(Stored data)
■ ■ ■ ■

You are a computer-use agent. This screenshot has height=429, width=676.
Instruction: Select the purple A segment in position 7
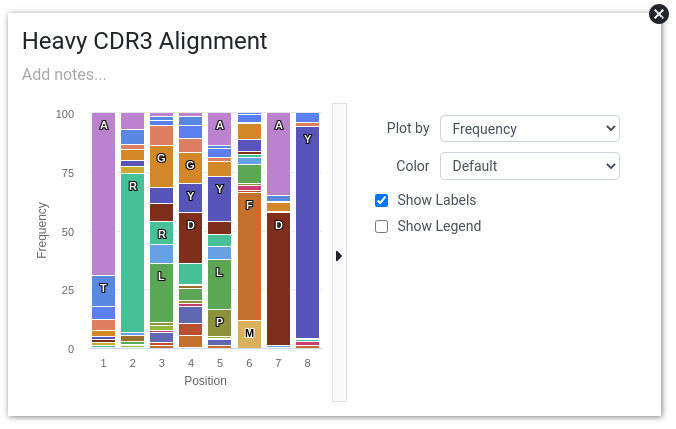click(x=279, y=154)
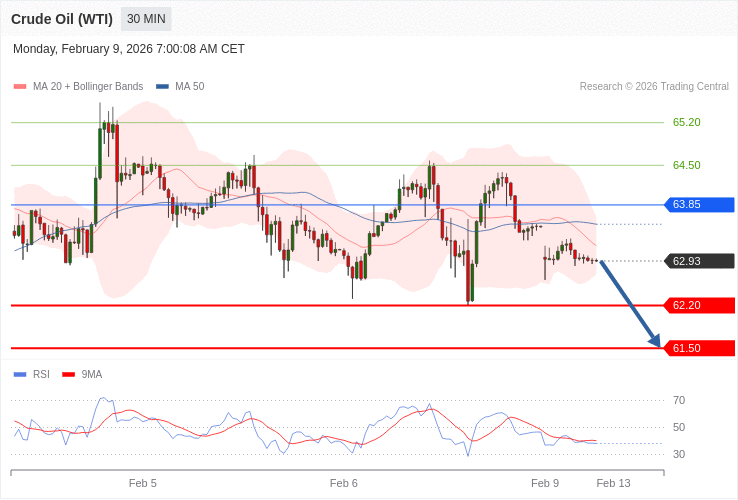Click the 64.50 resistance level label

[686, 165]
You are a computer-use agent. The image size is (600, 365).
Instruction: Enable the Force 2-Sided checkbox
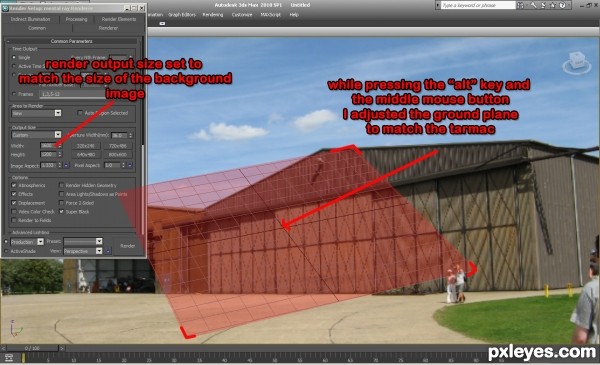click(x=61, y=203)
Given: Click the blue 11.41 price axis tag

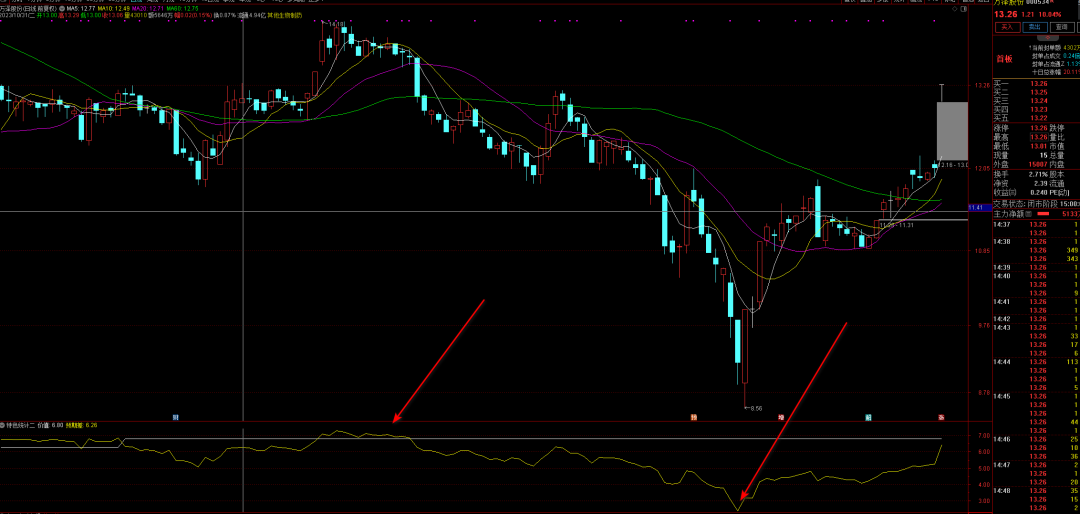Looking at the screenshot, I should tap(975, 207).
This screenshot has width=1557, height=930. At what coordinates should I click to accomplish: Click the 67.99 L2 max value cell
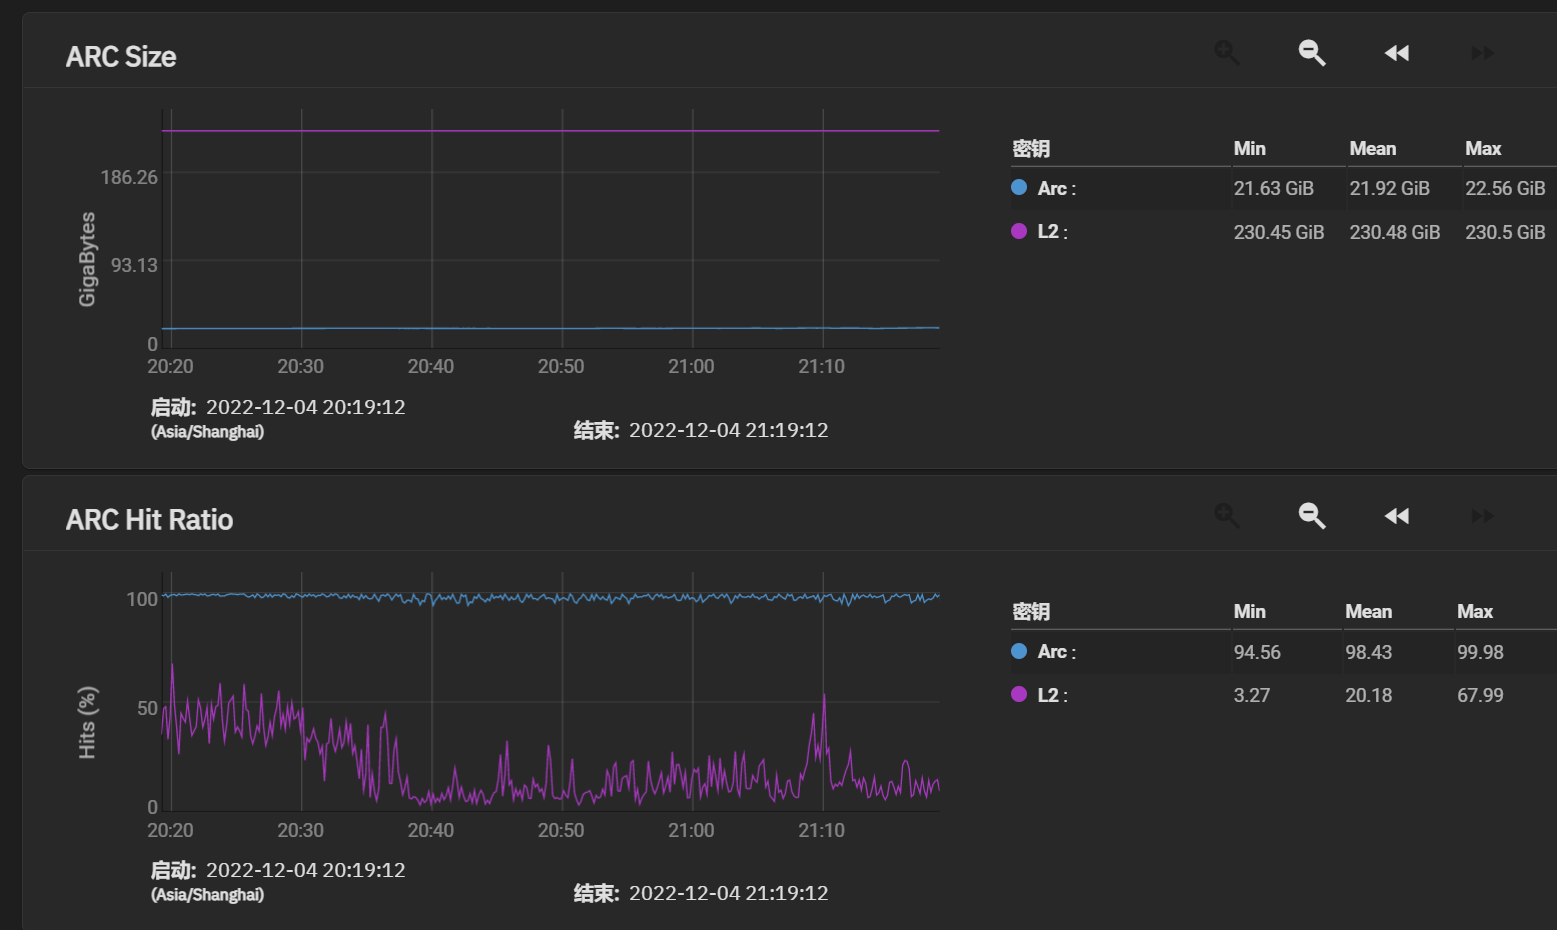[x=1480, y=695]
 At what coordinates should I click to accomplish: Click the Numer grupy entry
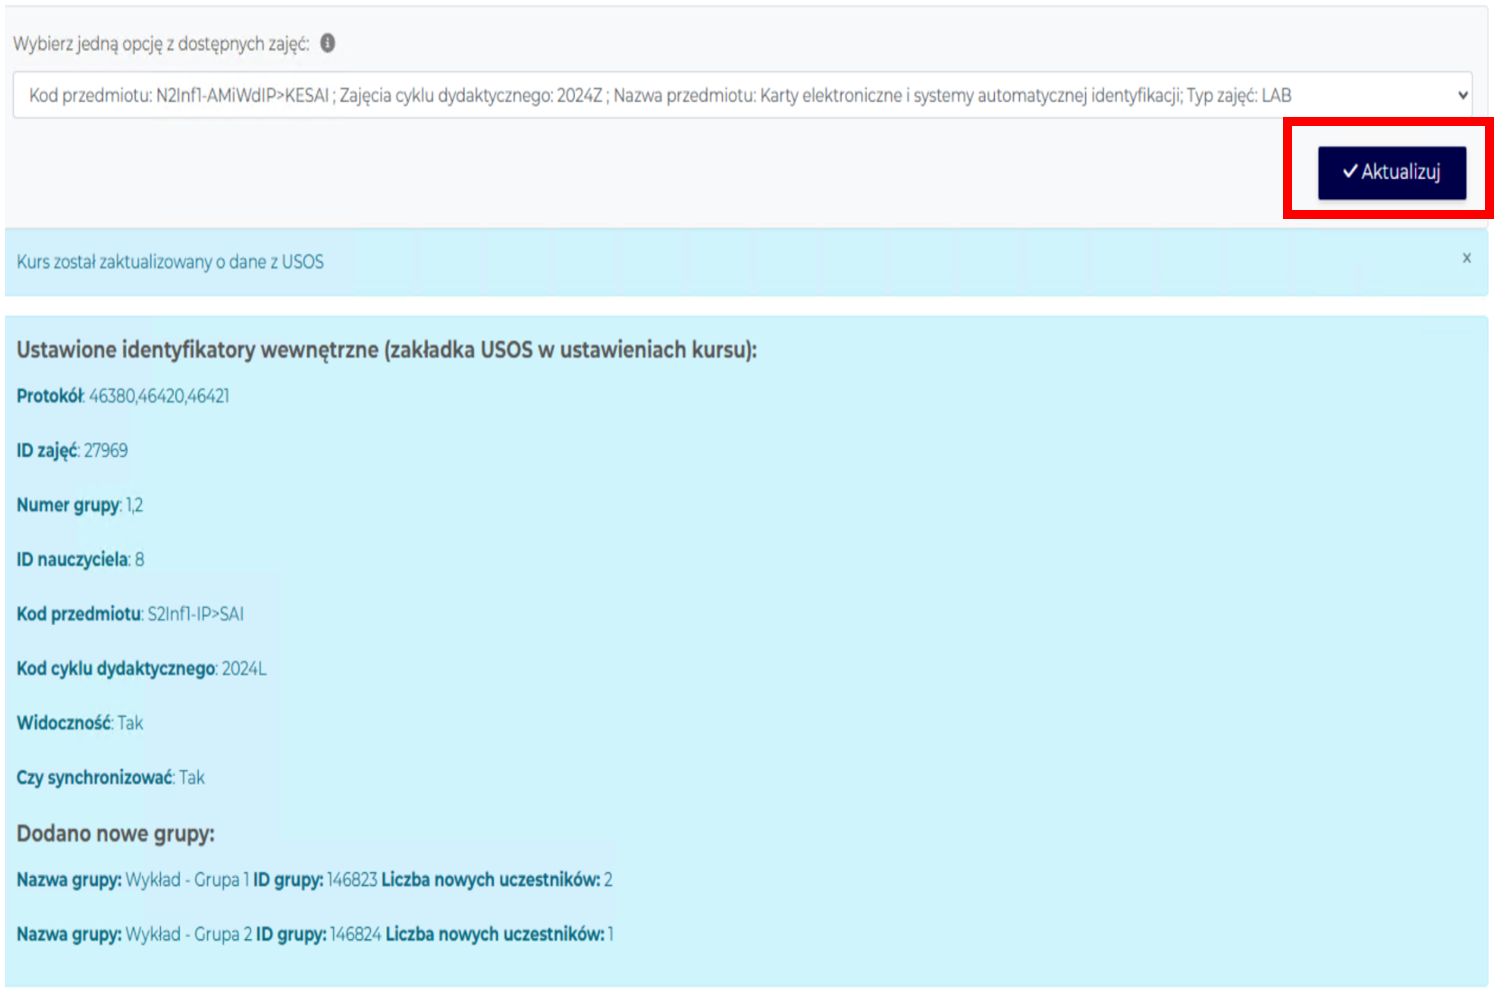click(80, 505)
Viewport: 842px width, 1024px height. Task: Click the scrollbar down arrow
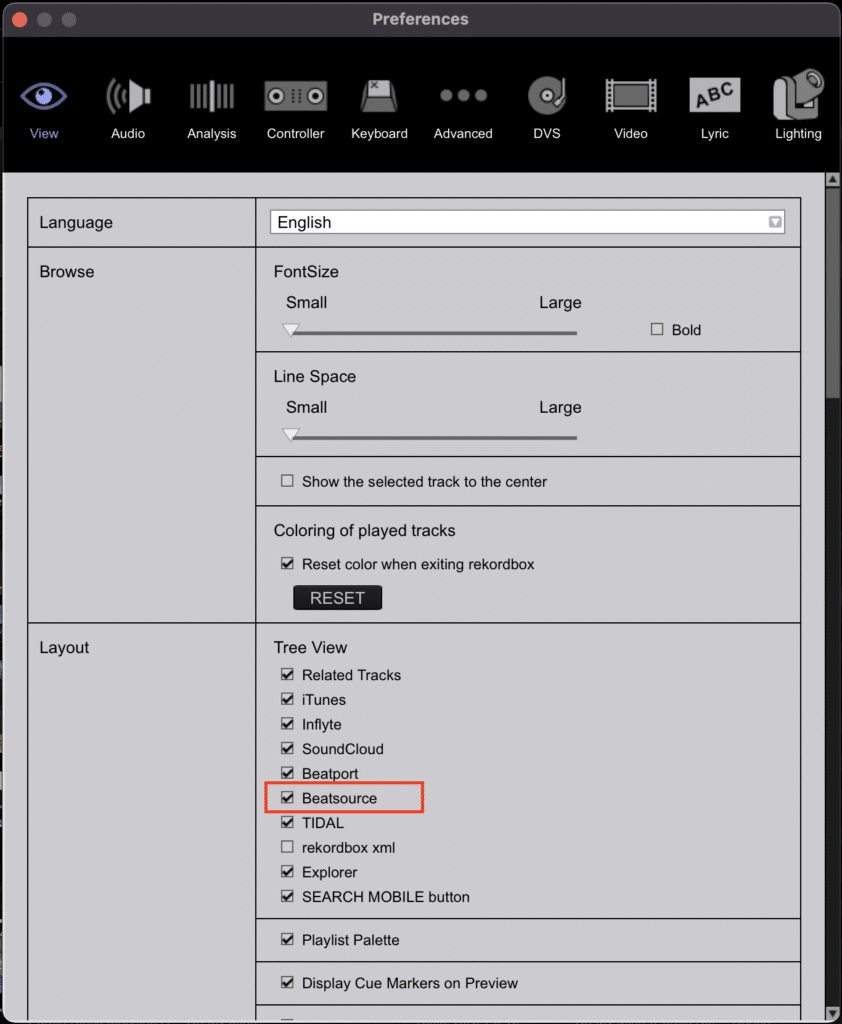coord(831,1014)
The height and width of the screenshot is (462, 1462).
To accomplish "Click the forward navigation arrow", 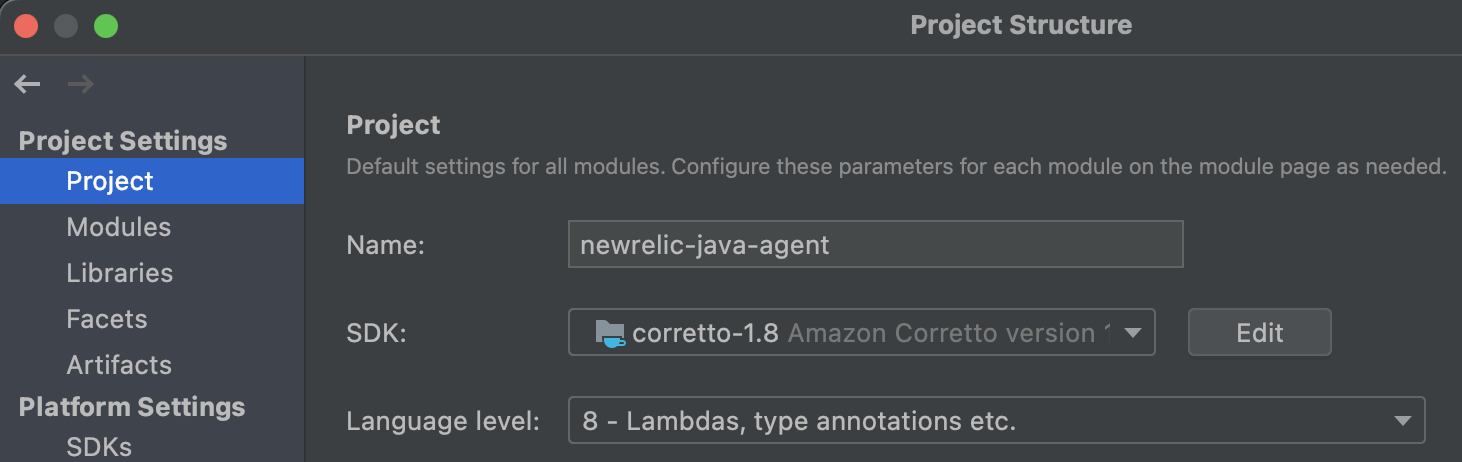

■ ■ ■ ■

## Required action
Without copying any picture, repeat all of the entries exactly.

## Answer to this task
You are a computer-use agent. This screenshot has height=429, width=676.
Instruction: Select the purple A segment in position 7
click(x=279, y=154)
Click the 64.50 resistance level label

[686, 165]
You are a computer-use agent. The image size is (600, 365).
Instruction: Enable the Force 2-Sided checkbox
click(x=61, y=203)
Given: Click the blue 11.41 price axis tag

Looking at the screenshot, I should tap(975, 207).
This screenshot has width=1557, height=930. At what coordinates should I click to accomplish: Click the 67.99 L2 max value cell
[x=1480, y=695]
 At what coordinates should I click to accomplish: Click the Numer grupy entry
click(80, 505)
Viewport: 842px width, 1024px height. Task: Click the scrollbar down arrow
coord(831,1014)
The height and width of the screenshot is (462, 1462).
To accomplish "Click the forward navigation arrow", 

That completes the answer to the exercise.